One must resist the assumption that it’s already a collector’s item to be filed away on a shelf of literary valuables. One must take it one’s paws and peruse.
The opening article sees the brilliant countercultural poet Jeremy Reed returning to his intellectual roots, writing in perceptive and engaging prose – as he has done in poems – about the suicide of Hart Crane. An American backstory and Mexican backdrop are provided, and then we’re with Hart on his final ill-fated voyage on the SS Orizaba. Reed has a deep fascination with the lives of poets, one which I understand and share. The great stories are arias he sings, as vividly as this.
The next contribution is from no less a practitioner than Jerome Rothenberg, two poems entitled ‘Two Codas From The President of Desolation’. Here is a poet not playing it for laughs but sincerely lamenting the current situation in the US, this coming after his recent Dantesque sequence Inferno, and sharing the same urgent disquietude of tone. Necessary stuff, a relief to read.
That renaissance man of Warhol’s Factory fame, Gerard Malanga, is featured as poet tenderly eulogising Lee Harwood in what is a finely crafted quasi-letter to his deceased friend. A more upbeat companion-piece snapshots Lawrence of Arabia as writer-adventurer losing a mss. in a hansom cab in London. The ‘Cape’ here is cleverly deployed because the reader naturally thinks of it first as some exotic piece of geography that the great T.E. has conquered, and only secondly as the publishing house where he was supposed to be delivering his memoir. It’s an uplifting comic parable.
Steve Finbow’s contribution is a highly philosophical poem, The Meaning of 32 Words which is beautifully laid out in prose stanzas, mostly quatrains and quintets.
Derek Adams’ poetry seems to be on the trail of Surrealists in Egypt, with Lee Miller, Roland Penrose, Francis Picabia and Yves Tanguy namechecked in its lyrical tercets.
D.R. Wagner also contributes two poems, intimate, observant, meditative lyrics set in a cosmic natural realm.
The precocious Audrey Szasz here offers a sequence of prose vignettes, ‘Paracosmic Immersion and Temporal Distortion’. The effect is hilarious. Ballardian satire but oh so faux-innocently feminised.

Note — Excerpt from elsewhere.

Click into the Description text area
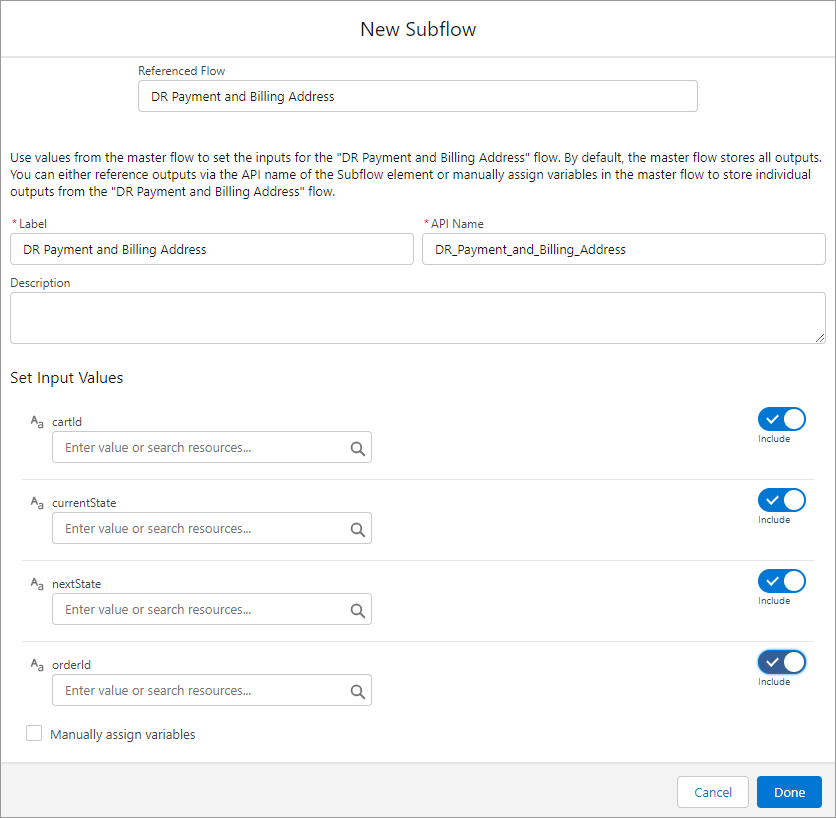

Skilful use of the en dash allows for a poetic build-up of bizarre detail: ‘she’s so fragile – like a president’s ego’.
My own two poems ‘isms 2’ and ‘isms 3’ are from a sequence ‘In the Realm of the Isms’ . (‘isms 1’ is published in The Idler 71 March-April 2020 issue.)
Greek poet Yannis Lividas has two moving lyrics from 2007, ‘Kelifus’ and ‘Husk #19’.
Louise Landes Levi broadens the scope of the journal with a versified introduction to legendary poet-painter Henri Michaux – whom Levi knew personally as ‘A modest man, a tender man & a friend’. Then she translates three of his poems, two verse, one prose.
The final written contribution is Stephen Barber’s timely heavyweight essay on – and for me introduction to – the French writer Pierre Guyotat, author of Eden, Eden, Eden who died on February 7 2020.
There are also a series of fine etchings of strange scenes from avian life, ‘Pecking Order’ by Kim Tong and a drawing ‘Foetus in Utero’ by Alexandra Unger.
e.a.d. sellors is an aficionado of independent and alternative publishing techniques and is putting his skills to use by embarking on a new regular journal which will come out with alarming frequency. Number Two is already out and Number Three is almost ready. It is possible the first three issues will have been released in April MMXX.
What I find great about issue one is that it is so readable. This certainly owes much to the superb layouts/fonts/columns etc. and is also helped by the culturally nutritious but unacademic contents.